Al Shean se había dedicado a planchar pantalones en una lavandería de la parte baja de Nueva York. Le gustaba mucho cantar y cantaba bien. Pero en la tienda donde planchaba pantalones cantaba demasiado a menudo. Había organizado un cuarteto y, cada vez que se encontraban en la tienda, se ponían a interpretar alguna melodía. No hay nada que le guste menos a una persona que plancha pantalones que planchar pantalones de manera que, cuando el cuarteto de Al se ponía a cantar sus alegres melodías, todo el trabajo de planchar se paraba. Como resultado, lo mismo ocurrió con el empleo de mi tío. El propietario, que odiaba a Al y la música (por este orden), acabo por echarlo, aconsejándole que actuara en escena si lo que deseaba era cantar.

Se trata, ciertamente, de un medio indirecto para explicar de qué manera me introduje en el mundo del espectáculo.
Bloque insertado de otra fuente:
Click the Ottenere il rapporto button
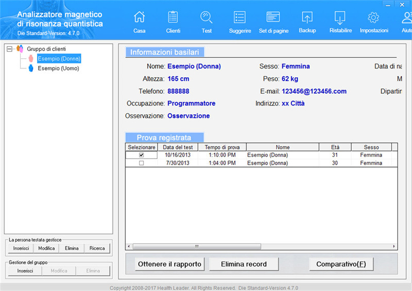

Al principio, lo que yo quería ser era médico. Pero el éxito de tío Al convenció a mi madre de que el teatro era un campo agradable y lucrativo, creyendo que sería mejor olvidar el mundo de la medicina y el juramento hipocrático, por la sencilla razón de que nunca había oído hablar de Hipócrates. Los únicos juramentos que se habían oído en mi familia eran los proferidos por mi padre. Papi maldecía copiosamente en su idioma nativo, pero sus maldiciones americanas eran el pan nuestro de cada día.

Tío Al era un individuo apuesto y, cuando venía a visitarnos, las cosas empezaban a moverse. Todos íbamos corriendo a diversas tiendas para comprar los manjares que a él le gustaban. Normalmente, yo era el encargado de ir a comprar queso kúmmel. Harpo salía corriendo en busca del pastel de arándanos. Chico, siendo el mayor, iba a comprar la cerveza. Esto representaba para él dos o tres viajes, pero cada vez que entraba en el bar por las puertas batientes robaba comida suficiente como para compensar el tiempo perdido. Al terminar la comida, cada muchacho recibía un pavo de tío Al. Como mi asignación semanal era de cinco centavos, este obsequio de un dólar significaba el lujo durante muchas semanas.

Actualmente, los actores no tienen un aspecto distinto del resto de la humanidad, pero en aquellos tiempos constituían un grupo aparte. Por ejemplo, cuando mi tío venía a visitarnos, llevaba un pelo largo hasta el cuello, unas patillas pre-Presley, una chaqueta de frac, un bastón con empuñadura de oro y un sombrero de copa.

Cuando tío Al abandonaba la casa, una gran multitud se había ya congregado en torno a la puerta principal. Al dejarnos, arrojaba un puñado de monedas al aire y contemplaba cómo los chicos se peleaban por ellas.